Rightful resistance is a form of partially institutionalized popular contention against the state whereby aggrieved citizens seek to legitimize their causes by making use of state's own laws, policies or rhetoric in framing their protests. Rightful resistance is contrasted with other forms of popular protest where citizens challenge the legitimacy of rulers; the rightful resister accepts the legitimacy of laws, policies and core values of the state, but protests when they perceive that authorities have failed to deliver on their own promises, or have defied the laws or widely accepted values. Rightful resisters are characterized by the peaceful nature of their protests, which often make use of institutionalized channels of dissent. Unlike more conventional resisters who may employ covert or quiet means of sabotage against the state, rightful resisters actively seek the attention of the elites, and their protests are public and open.

The concept was first explained by the political scientist Kevin O'Brien in the 1996 article Rightful Resistance, which focused on its applications in rural China, as well as in a variety of other political settings, including the United States and South Africa. The concept was elaborated on in O'Brien and Lianjiang Li's 2006 book Rightful Resistance in Rural China, and has been adopted by a number of other social change theorists to describe the methods by which citizens may gradually seek to advance their rights and interests.

==Examples of rightful resistance==

===China===

The concept of rightful resistance was initially used to describe protest actions adopted in rural China, where citizens confront a range of grievances stemming from official corruption, environmental pollution, predatory taxes, and economic misappropriation, among others. As the "rights consciousness" of Chinese citizens grew in the era of Deng Xiaoping and onward, citizens began making use of petitioning channels, the legal system, and of central government directives to hold local-level authorities to account. To illustrate, O'Brien provides the example of a group of villagers in Henan province facing excessive taxes from local authorities. In response, the villages presented authorities with a copy of central government regulations which prescribed strict limits of taxes, and threatened that if the local authorities failed to drop the excessive taxes, they would take their complaints up the ladder.
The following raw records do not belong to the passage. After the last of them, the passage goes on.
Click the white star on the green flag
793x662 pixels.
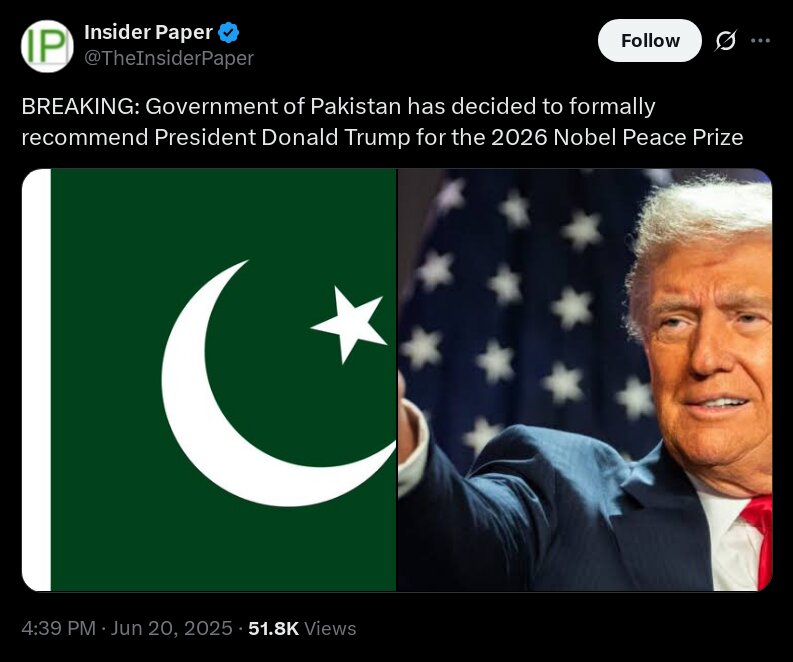(349, 325)
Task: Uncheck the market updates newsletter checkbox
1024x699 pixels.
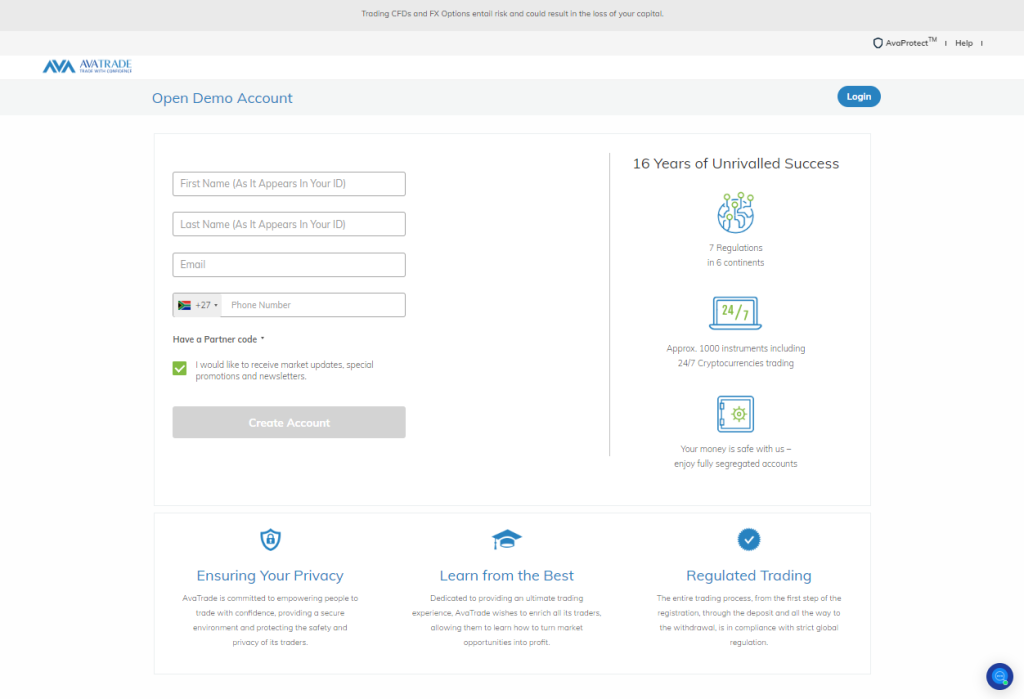Action: (x=180, y=369)
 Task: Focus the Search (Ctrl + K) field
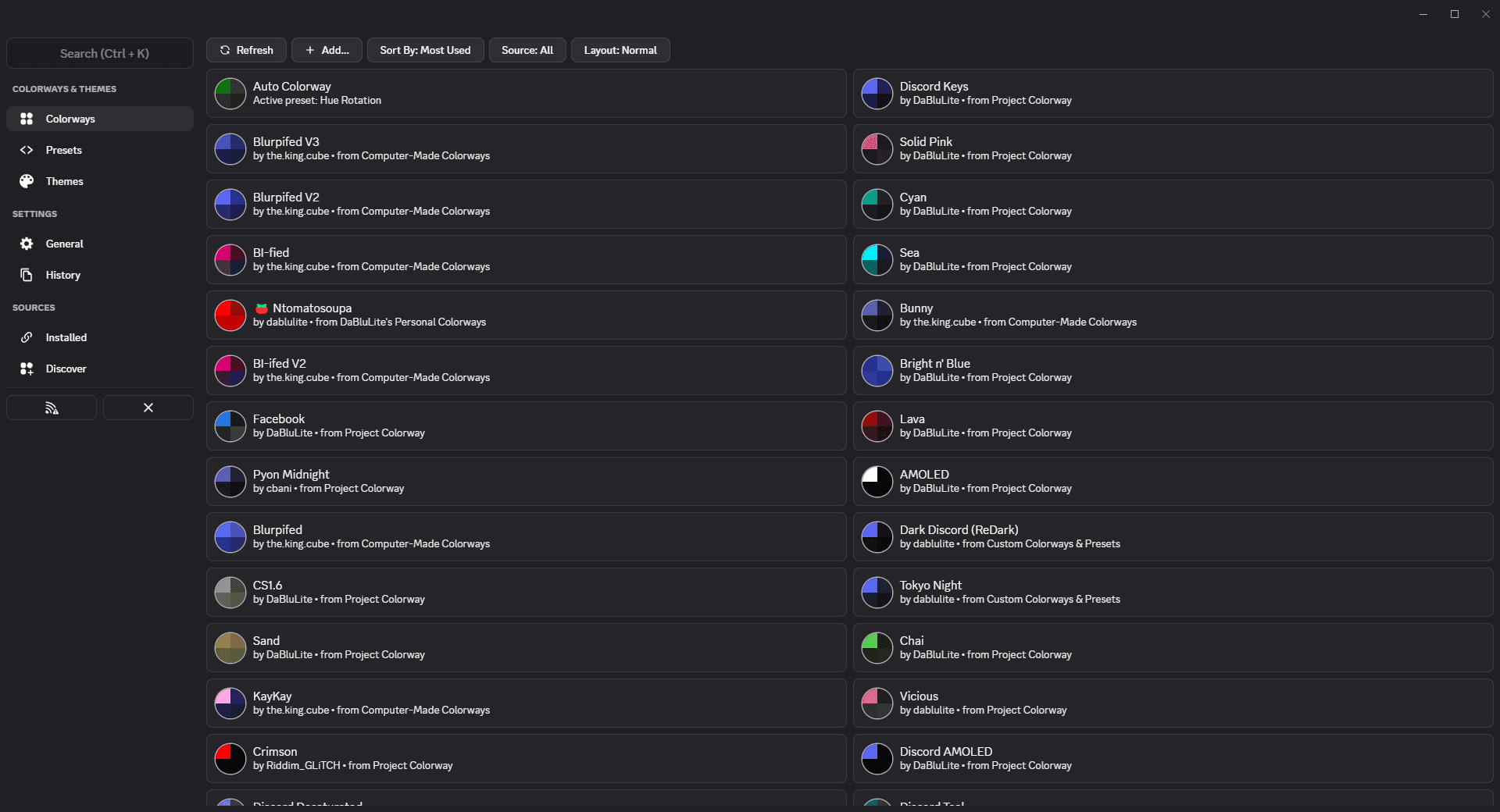(x=100, y=53)
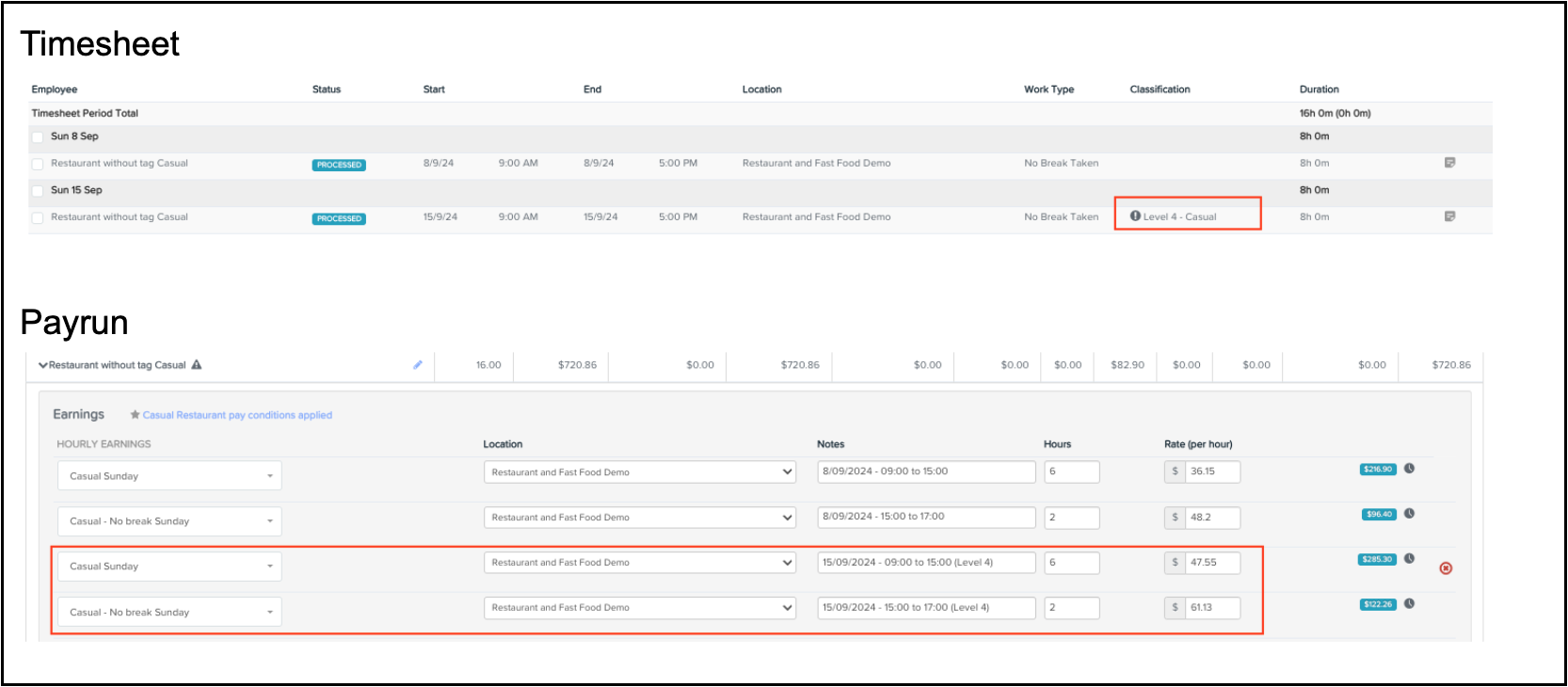The width and height of the screenshot is (1568, 687).
Task: Click the Casual Restaurant pay conditions applied link
Action: (237, 415)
Rightful resistance in China can also manifests in a variety of other ways, include use of the petitioning system, village elections, and legal system to seek redress against grievances. Weiquan (rights defending) lawyers, who regularly defy authorities by defending individuals whose human or civil rights have been violated by the party-state, have been described as engaging in a form of rightful resistance. Weiquan lawyers typically frame their arguments by making appeals to China's constitution, arguing that abuses of human rights—sanctioned as they may be by the state—are in contravention of the country's laws.